### RECORDS FOR PROCESSING

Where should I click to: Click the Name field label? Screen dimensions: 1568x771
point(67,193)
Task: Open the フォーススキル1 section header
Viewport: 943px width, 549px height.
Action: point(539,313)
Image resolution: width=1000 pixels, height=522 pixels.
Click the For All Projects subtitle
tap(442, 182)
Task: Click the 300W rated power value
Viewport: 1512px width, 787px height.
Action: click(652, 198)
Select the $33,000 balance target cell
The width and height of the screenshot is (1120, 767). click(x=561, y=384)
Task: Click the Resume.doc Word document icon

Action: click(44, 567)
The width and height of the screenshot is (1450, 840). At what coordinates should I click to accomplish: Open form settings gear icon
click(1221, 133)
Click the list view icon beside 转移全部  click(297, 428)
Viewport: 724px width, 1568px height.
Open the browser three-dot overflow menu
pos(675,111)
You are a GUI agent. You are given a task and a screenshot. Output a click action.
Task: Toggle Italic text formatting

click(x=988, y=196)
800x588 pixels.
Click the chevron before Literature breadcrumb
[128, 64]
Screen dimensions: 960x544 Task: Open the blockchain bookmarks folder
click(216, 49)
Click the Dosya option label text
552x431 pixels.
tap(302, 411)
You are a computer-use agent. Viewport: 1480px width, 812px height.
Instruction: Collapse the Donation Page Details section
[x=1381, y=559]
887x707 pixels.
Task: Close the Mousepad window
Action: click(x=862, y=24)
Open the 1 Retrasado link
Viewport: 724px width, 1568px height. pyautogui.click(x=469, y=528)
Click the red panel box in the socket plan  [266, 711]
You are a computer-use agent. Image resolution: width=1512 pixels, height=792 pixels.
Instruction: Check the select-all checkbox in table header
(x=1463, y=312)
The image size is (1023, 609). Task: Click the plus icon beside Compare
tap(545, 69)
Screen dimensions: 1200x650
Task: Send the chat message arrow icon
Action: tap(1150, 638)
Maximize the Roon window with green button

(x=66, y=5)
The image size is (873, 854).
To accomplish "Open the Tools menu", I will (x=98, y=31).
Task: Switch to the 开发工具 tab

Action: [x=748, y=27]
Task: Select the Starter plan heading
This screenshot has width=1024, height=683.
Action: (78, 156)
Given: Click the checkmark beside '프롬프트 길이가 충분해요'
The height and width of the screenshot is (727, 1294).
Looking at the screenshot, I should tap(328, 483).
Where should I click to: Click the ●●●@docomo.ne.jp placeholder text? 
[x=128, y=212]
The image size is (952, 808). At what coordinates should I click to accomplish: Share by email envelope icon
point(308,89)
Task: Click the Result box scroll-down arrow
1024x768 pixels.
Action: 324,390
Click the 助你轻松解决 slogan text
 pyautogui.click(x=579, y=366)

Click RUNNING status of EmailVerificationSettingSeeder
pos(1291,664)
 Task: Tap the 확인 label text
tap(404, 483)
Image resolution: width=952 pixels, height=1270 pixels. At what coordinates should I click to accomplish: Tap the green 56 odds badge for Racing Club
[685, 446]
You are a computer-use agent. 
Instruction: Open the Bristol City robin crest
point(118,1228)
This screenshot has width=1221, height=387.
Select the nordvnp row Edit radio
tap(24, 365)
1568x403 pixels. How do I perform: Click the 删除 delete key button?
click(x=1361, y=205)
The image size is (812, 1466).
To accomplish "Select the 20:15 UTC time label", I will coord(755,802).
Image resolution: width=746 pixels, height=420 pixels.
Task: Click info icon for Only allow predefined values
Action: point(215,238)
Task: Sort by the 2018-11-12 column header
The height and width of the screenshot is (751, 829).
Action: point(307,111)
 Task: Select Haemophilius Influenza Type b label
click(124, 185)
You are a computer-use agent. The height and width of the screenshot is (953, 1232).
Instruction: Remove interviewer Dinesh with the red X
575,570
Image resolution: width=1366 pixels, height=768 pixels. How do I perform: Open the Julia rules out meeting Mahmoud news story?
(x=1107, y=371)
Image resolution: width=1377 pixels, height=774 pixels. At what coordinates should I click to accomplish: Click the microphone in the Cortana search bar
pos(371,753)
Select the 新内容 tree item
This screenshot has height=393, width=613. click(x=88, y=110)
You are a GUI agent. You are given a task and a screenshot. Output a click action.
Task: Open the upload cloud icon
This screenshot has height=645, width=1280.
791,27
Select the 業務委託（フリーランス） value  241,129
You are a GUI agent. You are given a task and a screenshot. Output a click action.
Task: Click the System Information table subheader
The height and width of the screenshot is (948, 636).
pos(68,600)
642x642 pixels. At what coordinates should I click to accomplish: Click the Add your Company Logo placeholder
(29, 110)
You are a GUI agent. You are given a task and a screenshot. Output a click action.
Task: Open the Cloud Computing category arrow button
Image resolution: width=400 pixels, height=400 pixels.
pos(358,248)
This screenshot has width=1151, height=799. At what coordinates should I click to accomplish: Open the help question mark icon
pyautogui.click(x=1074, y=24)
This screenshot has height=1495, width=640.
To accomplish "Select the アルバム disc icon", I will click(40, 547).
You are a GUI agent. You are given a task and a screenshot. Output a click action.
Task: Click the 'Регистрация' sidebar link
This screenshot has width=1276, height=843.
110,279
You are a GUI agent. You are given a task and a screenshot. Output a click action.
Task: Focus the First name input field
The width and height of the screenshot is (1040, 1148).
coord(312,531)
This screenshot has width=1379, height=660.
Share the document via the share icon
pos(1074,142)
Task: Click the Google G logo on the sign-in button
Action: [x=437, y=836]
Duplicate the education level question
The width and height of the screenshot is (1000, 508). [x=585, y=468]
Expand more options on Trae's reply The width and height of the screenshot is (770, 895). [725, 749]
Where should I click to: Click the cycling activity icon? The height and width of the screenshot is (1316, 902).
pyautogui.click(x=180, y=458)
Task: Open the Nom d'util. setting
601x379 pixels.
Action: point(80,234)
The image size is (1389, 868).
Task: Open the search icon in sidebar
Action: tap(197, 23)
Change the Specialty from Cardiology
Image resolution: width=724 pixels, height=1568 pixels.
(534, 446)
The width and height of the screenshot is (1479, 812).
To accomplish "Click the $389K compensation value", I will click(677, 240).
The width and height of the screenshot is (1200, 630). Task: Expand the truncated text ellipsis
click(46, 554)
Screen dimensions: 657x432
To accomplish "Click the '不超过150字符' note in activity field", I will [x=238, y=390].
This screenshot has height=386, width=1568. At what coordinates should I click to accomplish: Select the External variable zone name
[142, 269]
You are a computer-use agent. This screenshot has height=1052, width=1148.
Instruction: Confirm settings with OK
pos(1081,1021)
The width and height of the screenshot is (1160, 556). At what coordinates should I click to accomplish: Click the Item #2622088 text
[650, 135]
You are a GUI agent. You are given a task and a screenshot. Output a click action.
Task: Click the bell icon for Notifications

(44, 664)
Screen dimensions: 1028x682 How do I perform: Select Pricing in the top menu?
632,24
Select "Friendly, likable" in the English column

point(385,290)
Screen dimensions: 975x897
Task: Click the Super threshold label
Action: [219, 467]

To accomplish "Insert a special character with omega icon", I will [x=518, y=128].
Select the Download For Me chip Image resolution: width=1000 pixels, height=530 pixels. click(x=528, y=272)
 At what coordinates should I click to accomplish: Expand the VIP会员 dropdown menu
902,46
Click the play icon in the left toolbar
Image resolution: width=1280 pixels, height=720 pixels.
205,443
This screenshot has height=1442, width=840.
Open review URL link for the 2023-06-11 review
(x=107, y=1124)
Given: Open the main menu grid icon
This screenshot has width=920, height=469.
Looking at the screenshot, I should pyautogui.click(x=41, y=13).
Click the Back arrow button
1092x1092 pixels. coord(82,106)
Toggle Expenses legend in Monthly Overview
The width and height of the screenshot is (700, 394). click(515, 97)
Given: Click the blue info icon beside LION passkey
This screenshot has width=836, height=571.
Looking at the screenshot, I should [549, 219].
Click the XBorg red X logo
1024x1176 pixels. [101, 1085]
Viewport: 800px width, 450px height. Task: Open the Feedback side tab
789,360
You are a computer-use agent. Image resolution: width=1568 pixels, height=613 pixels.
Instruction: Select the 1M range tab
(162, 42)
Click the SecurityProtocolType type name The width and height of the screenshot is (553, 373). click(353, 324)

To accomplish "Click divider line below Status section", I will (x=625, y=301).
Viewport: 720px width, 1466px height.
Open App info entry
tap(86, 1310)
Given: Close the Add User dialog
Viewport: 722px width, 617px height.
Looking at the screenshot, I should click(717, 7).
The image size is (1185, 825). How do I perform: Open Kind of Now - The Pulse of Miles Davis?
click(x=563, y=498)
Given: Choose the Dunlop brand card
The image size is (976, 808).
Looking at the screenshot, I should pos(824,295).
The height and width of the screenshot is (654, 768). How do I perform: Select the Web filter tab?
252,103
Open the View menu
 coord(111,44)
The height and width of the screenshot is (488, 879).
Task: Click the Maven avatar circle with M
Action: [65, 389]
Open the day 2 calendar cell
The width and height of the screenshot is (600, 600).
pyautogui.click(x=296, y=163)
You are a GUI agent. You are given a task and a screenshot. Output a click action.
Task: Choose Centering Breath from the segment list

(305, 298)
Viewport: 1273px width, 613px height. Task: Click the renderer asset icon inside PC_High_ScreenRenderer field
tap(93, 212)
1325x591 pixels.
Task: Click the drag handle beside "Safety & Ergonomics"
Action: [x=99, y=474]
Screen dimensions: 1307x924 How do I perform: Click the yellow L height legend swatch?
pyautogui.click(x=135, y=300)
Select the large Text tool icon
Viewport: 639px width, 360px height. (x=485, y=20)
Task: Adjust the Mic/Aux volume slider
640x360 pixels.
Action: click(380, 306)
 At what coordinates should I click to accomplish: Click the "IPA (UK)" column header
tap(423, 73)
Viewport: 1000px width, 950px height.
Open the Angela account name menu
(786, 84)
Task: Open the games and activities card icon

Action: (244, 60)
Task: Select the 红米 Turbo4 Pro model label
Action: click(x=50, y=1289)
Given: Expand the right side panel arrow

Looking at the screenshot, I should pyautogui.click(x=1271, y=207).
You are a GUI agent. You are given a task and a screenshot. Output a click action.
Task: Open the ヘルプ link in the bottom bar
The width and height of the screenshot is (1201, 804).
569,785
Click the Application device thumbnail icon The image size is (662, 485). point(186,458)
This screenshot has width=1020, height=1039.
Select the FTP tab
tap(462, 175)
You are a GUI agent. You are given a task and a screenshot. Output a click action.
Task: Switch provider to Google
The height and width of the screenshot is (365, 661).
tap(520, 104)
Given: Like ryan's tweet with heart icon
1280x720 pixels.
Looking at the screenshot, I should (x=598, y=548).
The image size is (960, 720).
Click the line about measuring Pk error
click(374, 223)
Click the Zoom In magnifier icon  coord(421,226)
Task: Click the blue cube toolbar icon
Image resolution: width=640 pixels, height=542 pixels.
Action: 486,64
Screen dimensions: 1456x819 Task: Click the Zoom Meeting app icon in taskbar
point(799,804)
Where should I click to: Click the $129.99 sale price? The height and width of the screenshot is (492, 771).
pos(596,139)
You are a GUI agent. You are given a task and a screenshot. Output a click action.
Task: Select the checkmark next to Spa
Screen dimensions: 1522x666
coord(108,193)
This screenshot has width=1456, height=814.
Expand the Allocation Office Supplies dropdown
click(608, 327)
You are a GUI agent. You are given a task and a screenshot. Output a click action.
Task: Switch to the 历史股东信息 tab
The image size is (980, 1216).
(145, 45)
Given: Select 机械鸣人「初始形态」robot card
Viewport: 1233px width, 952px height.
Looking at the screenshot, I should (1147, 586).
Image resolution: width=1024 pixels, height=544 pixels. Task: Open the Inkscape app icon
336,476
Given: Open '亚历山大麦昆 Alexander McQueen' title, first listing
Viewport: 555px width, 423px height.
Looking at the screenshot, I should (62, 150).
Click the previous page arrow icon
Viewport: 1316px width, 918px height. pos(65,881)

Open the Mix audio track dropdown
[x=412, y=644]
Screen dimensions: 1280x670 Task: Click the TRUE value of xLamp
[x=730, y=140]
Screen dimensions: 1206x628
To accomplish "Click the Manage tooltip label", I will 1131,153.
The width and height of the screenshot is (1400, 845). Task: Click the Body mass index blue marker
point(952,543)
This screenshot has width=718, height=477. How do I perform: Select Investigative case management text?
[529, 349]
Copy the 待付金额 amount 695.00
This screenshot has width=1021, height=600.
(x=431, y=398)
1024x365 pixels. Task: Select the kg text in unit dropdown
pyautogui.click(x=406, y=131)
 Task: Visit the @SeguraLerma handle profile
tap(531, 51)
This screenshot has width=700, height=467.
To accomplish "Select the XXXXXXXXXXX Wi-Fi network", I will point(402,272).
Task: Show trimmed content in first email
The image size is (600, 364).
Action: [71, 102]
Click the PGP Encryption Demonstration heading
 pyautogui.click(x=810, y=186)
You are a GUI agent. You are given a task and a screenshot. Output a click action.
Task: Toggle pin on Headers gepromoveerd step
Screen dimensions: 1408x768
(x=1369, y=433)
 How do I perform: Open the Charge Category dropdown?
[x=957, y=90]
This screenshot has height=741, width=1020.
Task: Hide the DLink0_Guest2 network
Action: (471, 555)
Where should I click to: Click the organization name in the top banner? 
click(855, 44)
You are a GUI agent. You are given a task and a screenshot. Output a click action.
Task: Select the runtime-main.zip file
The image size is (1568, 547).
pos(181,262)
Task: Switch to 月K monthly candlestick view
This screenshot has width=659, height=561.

### TASK INSTRUCTIONS
Go through the entries and filter for lines holding the word "computer"; copy each match.

### SOLUTION
You are a computer-use agent. Viewport: 1480px width, 812px height.
You are a computer-use agent. Image resolution: width=1512 pixels, height=792 pixels.
You are a computer-use agent. 
You are a computer-use agent. The height and width of the screenshot is (953, 1232).
You are a computer-use agent. This screenshot has height=1052, width=1148.
You are a computer-use agent. Image resolution: width=1568 pixels, height=613 pixels.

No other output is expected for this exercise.